TEKS YANG DIBERIKAN
========
FAKTA.COM, Jakarta - Sengkarut industri tekstil belum juga surut. Pasalnya, pukulan telak dari produk impor masih membuat industri dalam negeri terkapar lemah.
Salah satu penyebab melemahnya industri tekstil dalam negeri lantaran dibanjiri produk impor, termasuk yang ilegal. Hal tersebut merupakan imbas dari terbitnya Permendag No.8 Tahun 2024 yang merelaksasi aturan impor.
Melihat kondisi itu, INDEF menggelar diskusi publik bertajuk "Industri Tekstil Menjerit PHK Melejit", Kamis (8/8/2024). Dalam acara itu, Kepala Center of Industry, Trade and Investment INDEF, Andry Satrio Nugroho, menyampaikan sinyal bahaya dari kondisi industri tekstil.
Salah satu yang paling mencolok adalah lonjakan angka PHK. Menurut data Kementerian Tenaga Kerja (Kemnaker) hingga semester I-2024, angka PHK di Indonesia melonjak tinggi atau naik 21,4% menjadi sebesar 32.064 orang.
"Setelah kami lihat, memang salah satu yang menyumbang cukup besar dalam hal ini adalah industri tekstil dan pakaian jadi," kata Andry.
Ditinjau dari pertumbuhannya pun, kata Andry, selain angkanya di bawah pertumbuhan industri nonmigas, ia juga terkontraksi tiap kuartal.
Hal tersebut dipertegas oleh data Badan Pusat Statistik (BPS) yang mengungkap data perlambatan industri tekstil dan pakaian jadi. Pada Kuartal II 2024, secara year on year, industri tekstil terkontraksi sebesar 0,03%, kemudian dilihat kuartalan kontraksinya lebih besar, yaitu 2,63%.
Menanggapi berbagai kondisi pelemahan tersebut, Andry merumuskan beberapa saran yang dapat diimplementasikan oleh pemerintah di antaranya, penguatan satgas impor ilegal dengan menaikkan level ketua satgas menjadi menteri dan pelaporannya langsung kepada presiden.
Andry juga bilang, satgas jangan hanya menyampaikan temuan impor ilegal saja, tetapi perlu dipublikasikan pula modus impor ilegal yang dilakukan, oknum yang terlibat, hingga detail lain.
Di samping itu, proteksi terhadap produk domestik perlu ditingkatkan melalui pengeluaran lartas (larangan dan pembatasan) baru sehingga melindungi produsen dalam negeri.
"Kita harapkan Permendag Nomor 8 bisa segera direvisi," kata Andry menambahkan.
Terakhir, Andry mengatakan industri tekstil dalam negeri perlu diberikan beberapa insentif agar cepat pulih, di antaranya adalah pemberian Harga Gas Bumi Tertentu (HGBT) tanpa adanya kuota, pemberian diskon listrik, cashback investasi mesin perlu diperbesar, dan kemudahan dalam akses kredit modal kerja.
Menegaskan temuan Andry, Sekretaris Asosiasi Produsen Serat dan Benang Filamen Indonesia (APSyFI) ungkap kondisi industri saat ini bahkan jauh lebih parah dibanding saat pandemi Covid-19.
Selaras dengan hal tersebut, Direktur Eksekutif Asosiasi Tekstil Indonesia, Danang Girindrawardana menyebut, saat ini hambatan nontarif untuk barang masuk ke Indonesia masih sangat sedikit, bahkan restriksinya paling rendah di ASEAN.
"Itu mengapa Indonesia jadi tempat pembuangan supply barang yang berlebih," ujar Danang.
========
DAFTAR ENTRI
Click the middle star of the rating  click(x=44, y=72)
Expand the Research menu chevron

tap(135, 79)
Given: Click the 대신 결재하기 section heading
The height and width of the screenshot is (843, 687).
========
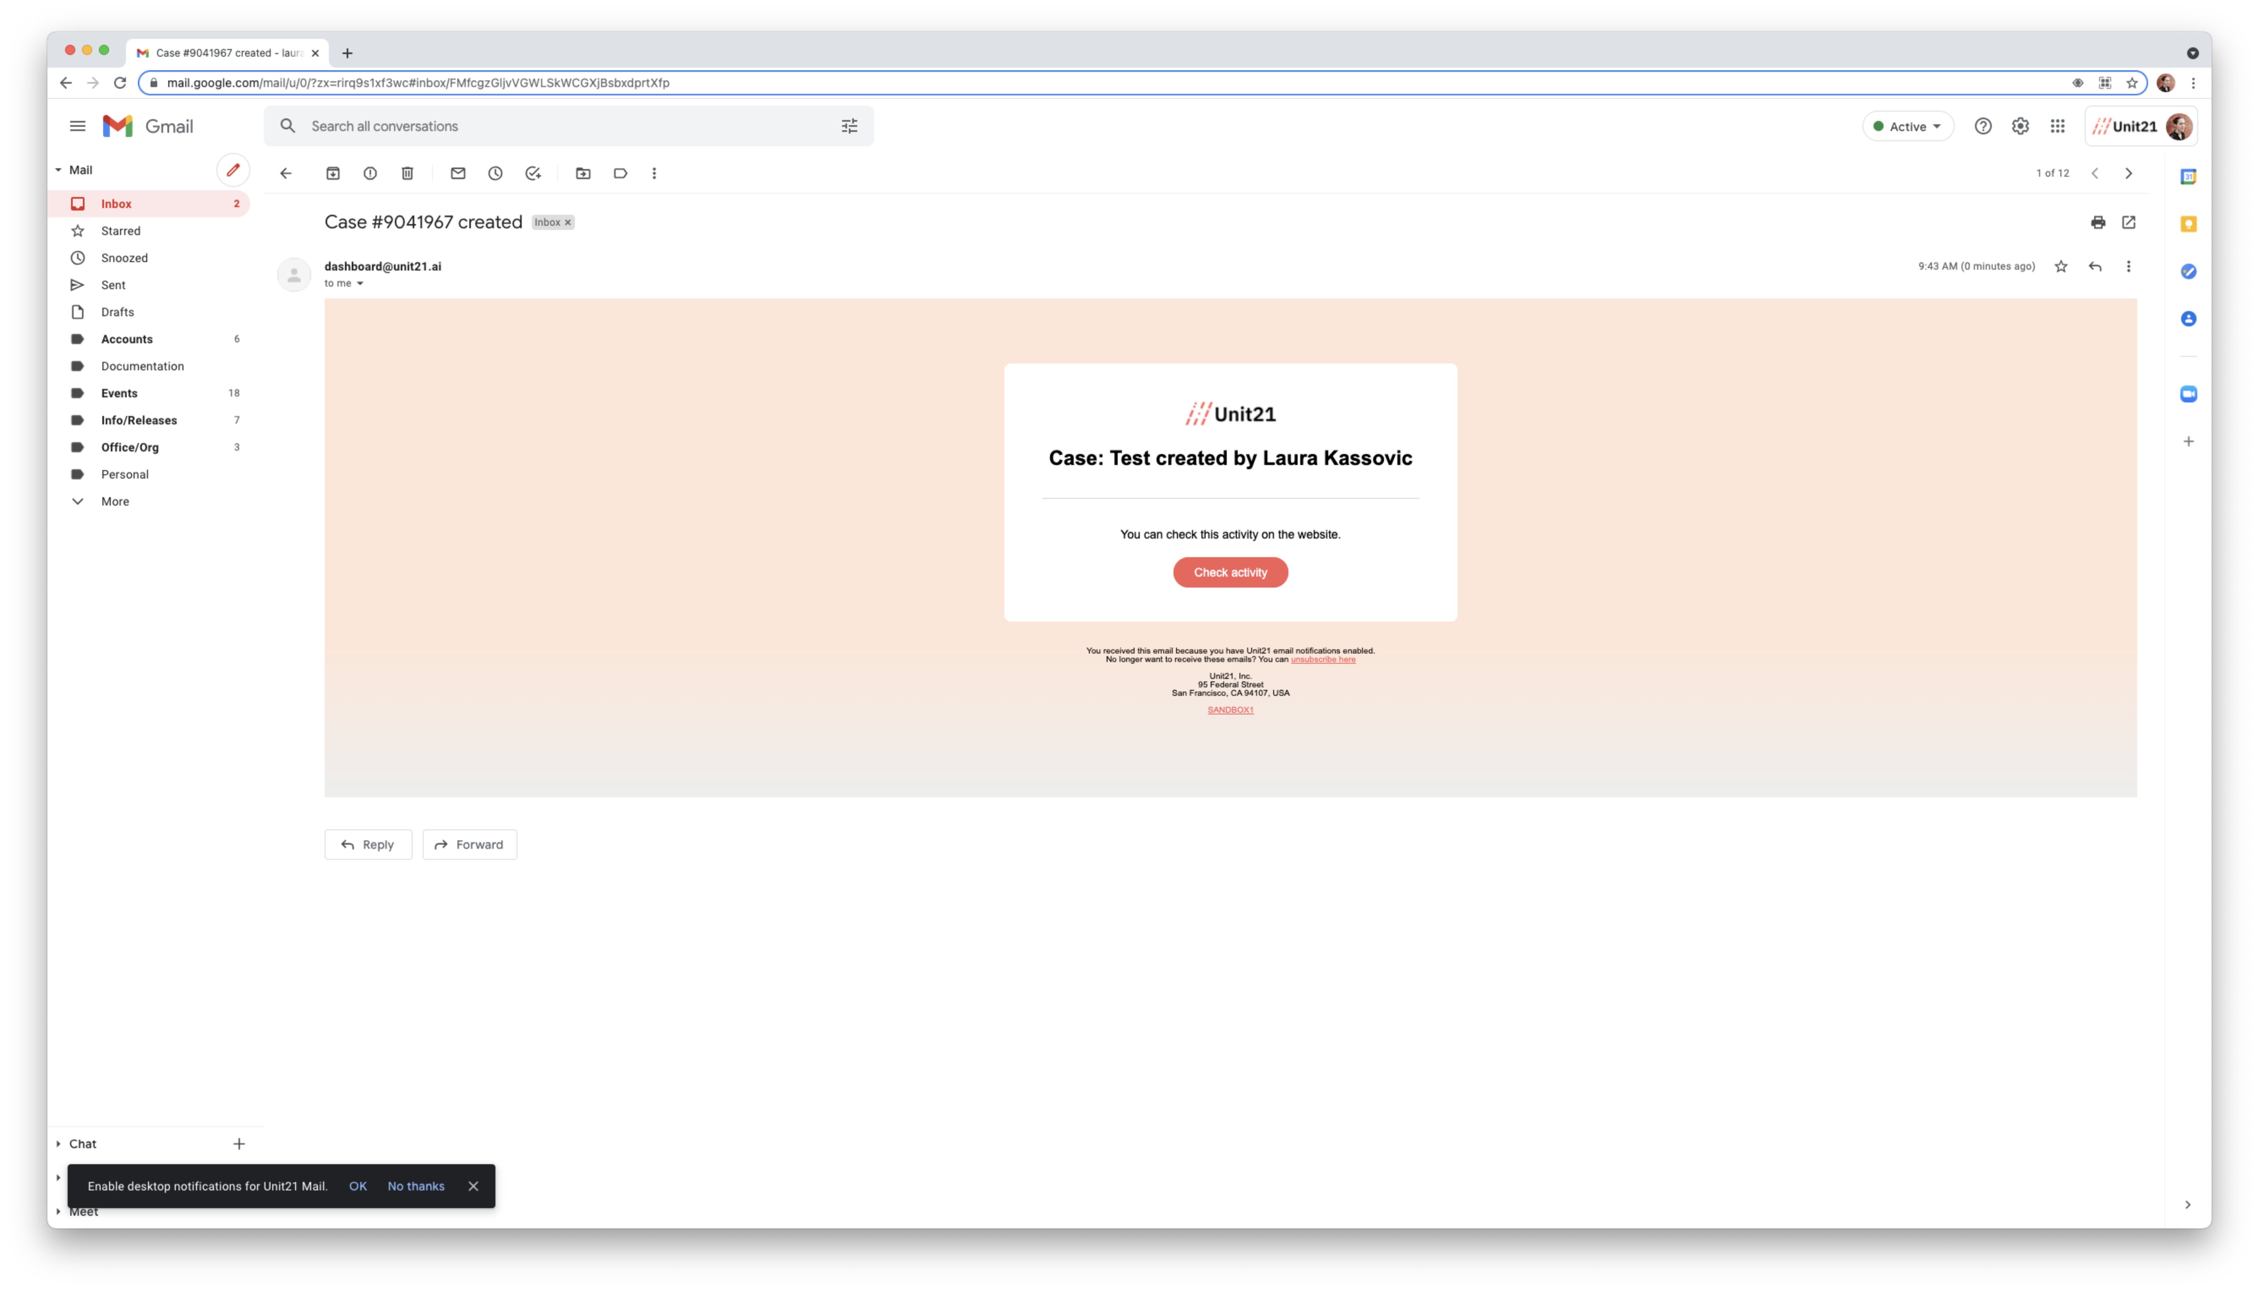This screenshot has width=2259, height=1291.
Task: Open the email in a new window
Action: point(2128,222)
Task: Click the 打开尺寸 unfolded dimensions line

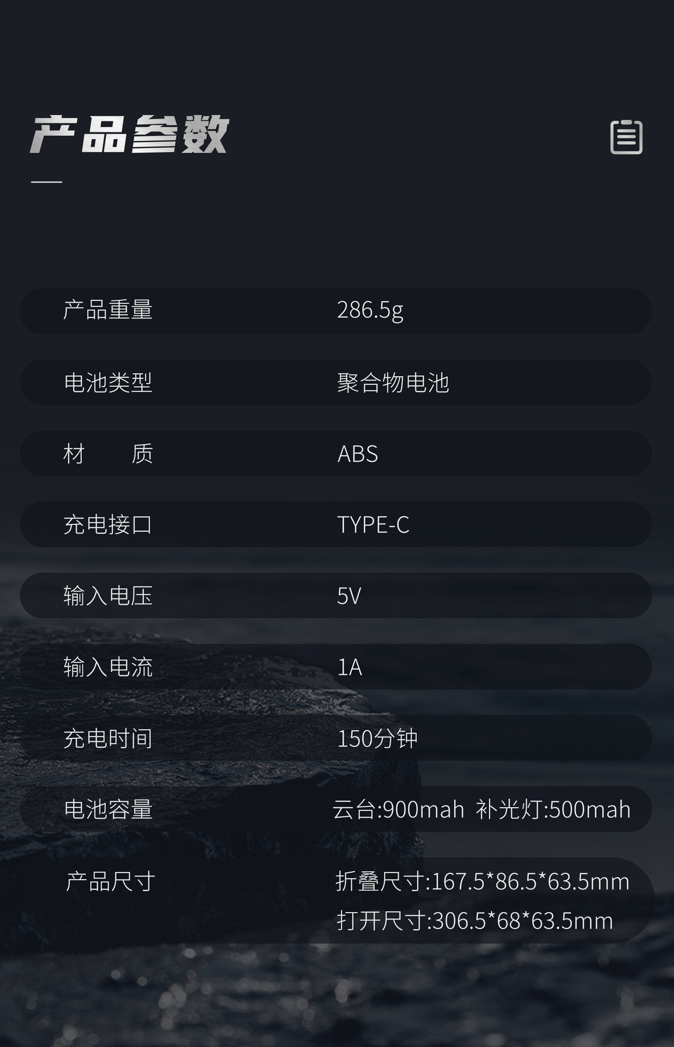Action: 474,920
========
PERINTAH SOAL
Tolong tentukan apakah setiap pernyataan di bawah ini sesuai dengan berita tentang industri tekstil. Jawab ya atau tidak, lalu sertakan kutipan persis dari berita yang menjadi penentunya.
1. Menurut data Kemnaker, angka PHK di Indonesia hingga semester I-2024 naik 21,4% menjadi 32.064 orang.
2. Pada Kuartal II 2024, kontraksi kuartalan industri tekstil lebih kecil daripada kontraksi secara year on year.
3. Andry menyarankan agar level ketua satgas impor ilegal dinaikkan menjadi menteri.

PENYELESAIAN SOAL
1. Ya: "naik 21,4% menjadi sebesar 32.064 orang"
2. Tidak: "kemudian dilihat kuartalan kontraksinya lebih besar, yaitu 2,63%"
3. Ya: "dengan menaikkan level ketua satgas menjadi menteri"